DDoS attacks involve flooding websites with more traffic than they can handle, making them difficult to access or taking them offline entirely. 
Attackers can use them for a range of purposes, including censorship, protest and extortion. The loose-knit hacktivist network Anonymous in 2010 targeted the DNS provider EveryDNS among others in 2010 as retribution for efforts to block the anti-secrecy organization WikiLeaks.
Friday`s incident immediately underscored the comingled dependencies of large portions of the internet, with multiple brand-name companies and their users affected by an attack on a single company.
The attacks took on added significance, experts said, as the number of ordinary objects used by consumers go online, joining the so-called "internet of things."

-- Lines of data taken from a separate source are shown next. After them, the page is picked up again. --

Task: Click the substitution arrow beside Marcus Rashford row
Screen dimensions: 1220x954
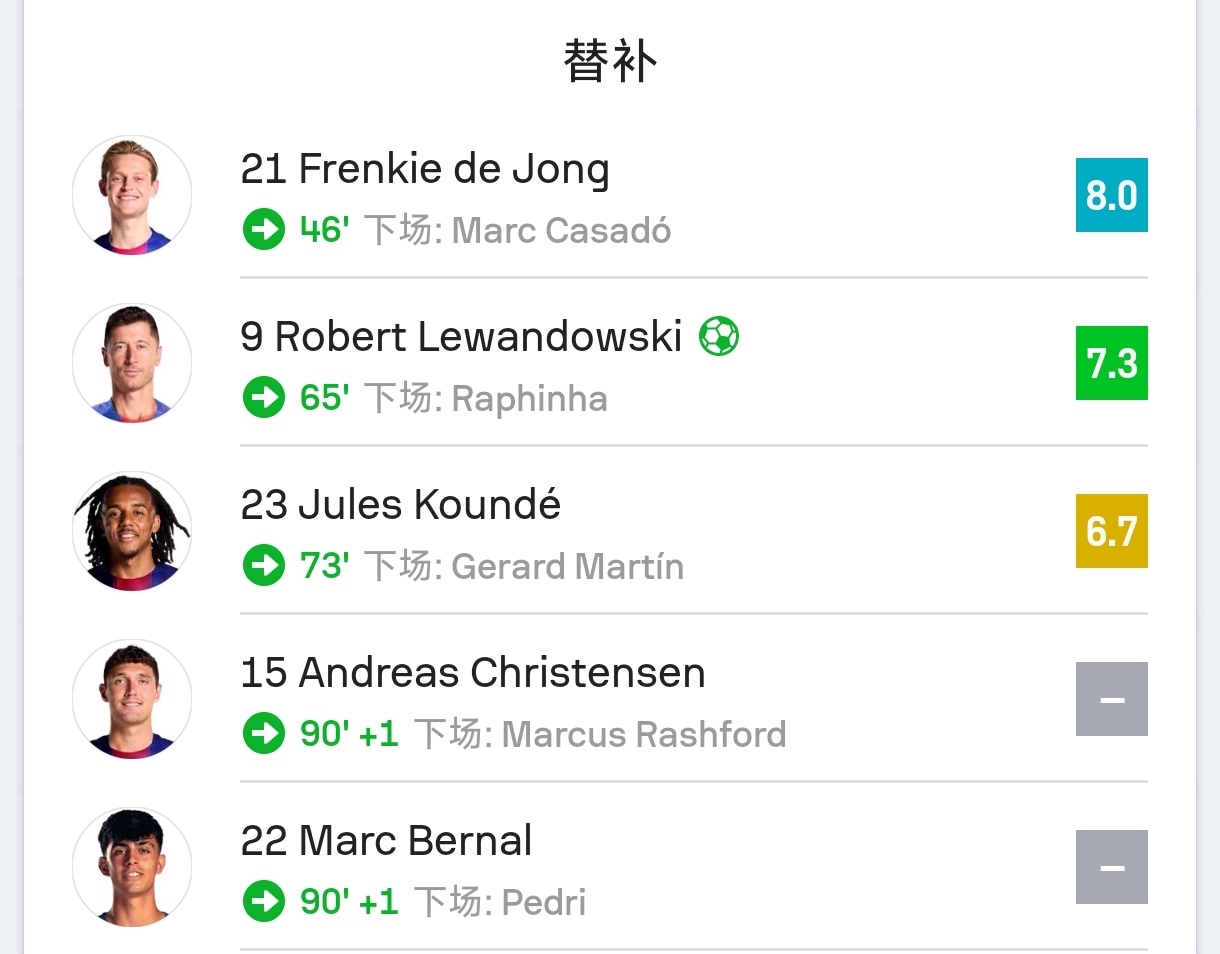Action: click(264, 735)
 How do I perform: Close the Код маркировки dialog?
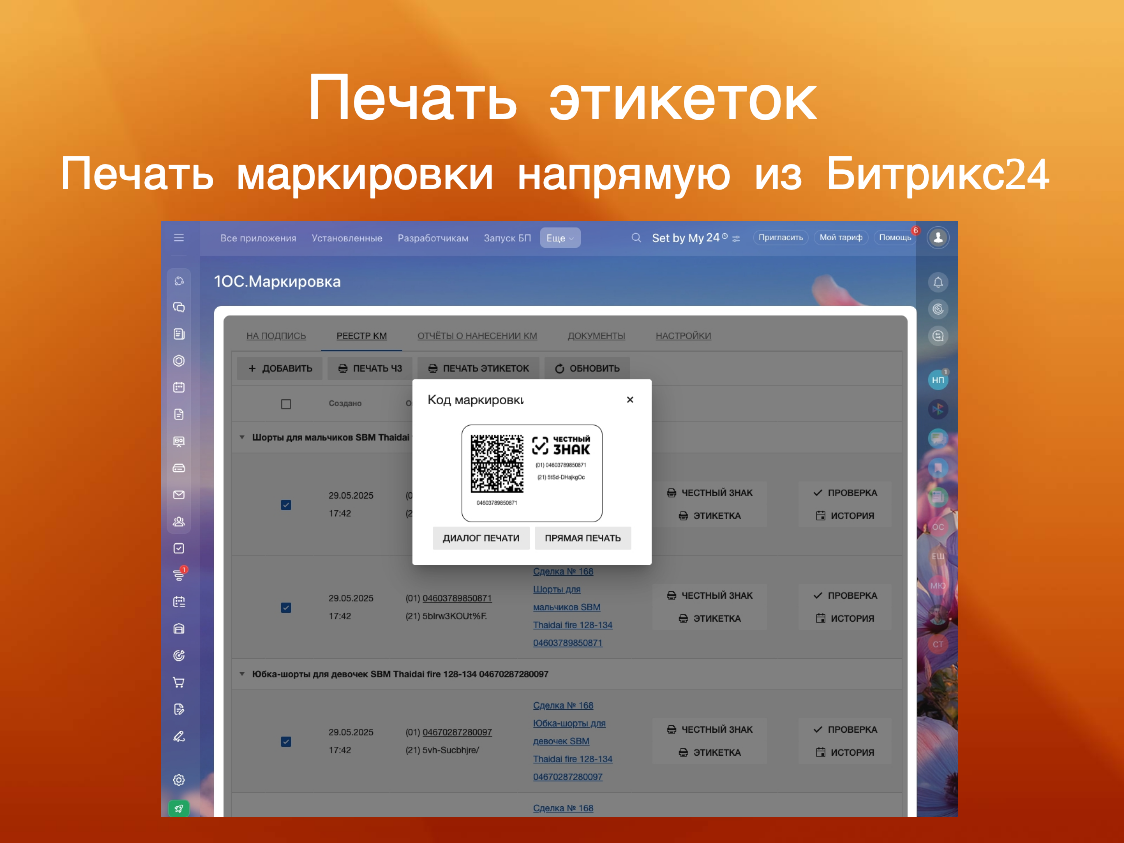[x=629, y=400]
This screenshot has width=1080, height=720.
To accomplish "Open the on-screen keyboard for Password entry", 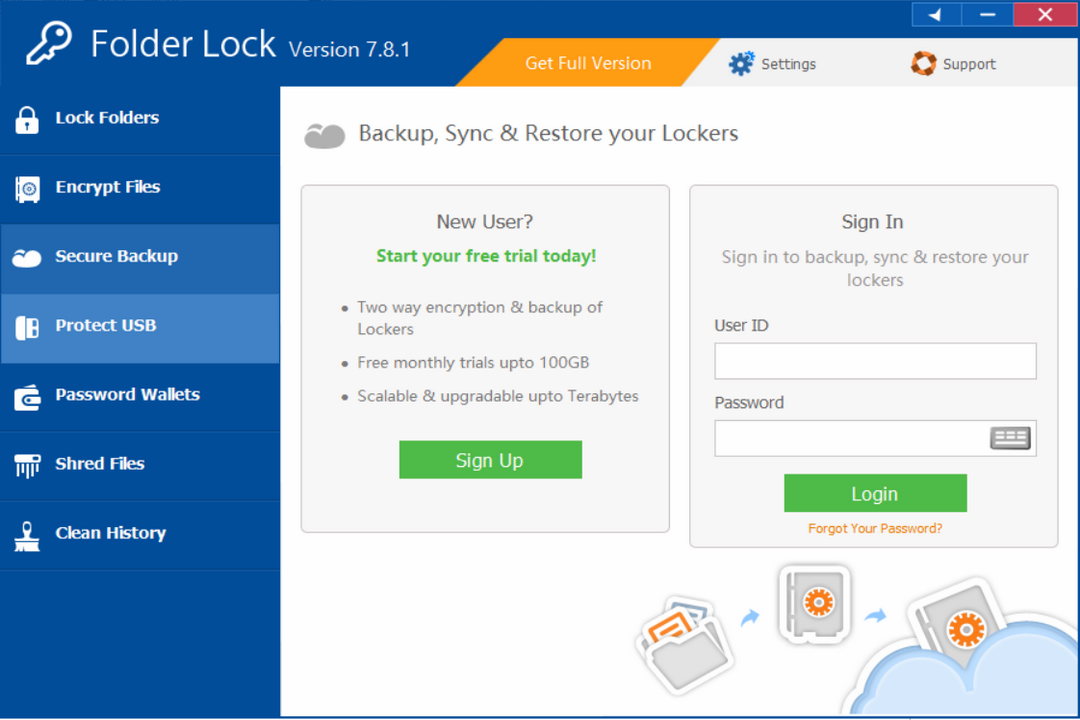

Roland Dobbins, principal engineer at the networks security company Arbor Networks, told AFP on Friday that, though it was spectacular, the attack was a constant and relentless fact of life on the internet.
"It`s like a combination of the Wild West, Normandy and the Battle of the Bulge on the internet every day," he said.
He added that the attack`s scale did not necessarily mean the attackers had large resources.
"It does not require a nation-state to launch a DDoS attack of this magnitude or impact," he said. "When it comes to DDoS attacks, states are just another player."
According to Verisign, the number of DDoS attacks rose 75 percent year-on-year in the second quarter of this year. 
James Scott, co-founder, of the Institute for Critical Infrastructure Technology, said the attacks demonstrated well-known vulnerabilities of the internet.
"Simply put, the internet in its original and modern form was not designed with security in mind," he told AFP.
"Consequently, the DNS servers and other critical infrastructure supporting the global internet have always been tantalizing targets to malicious adversaries intent on disrupting services."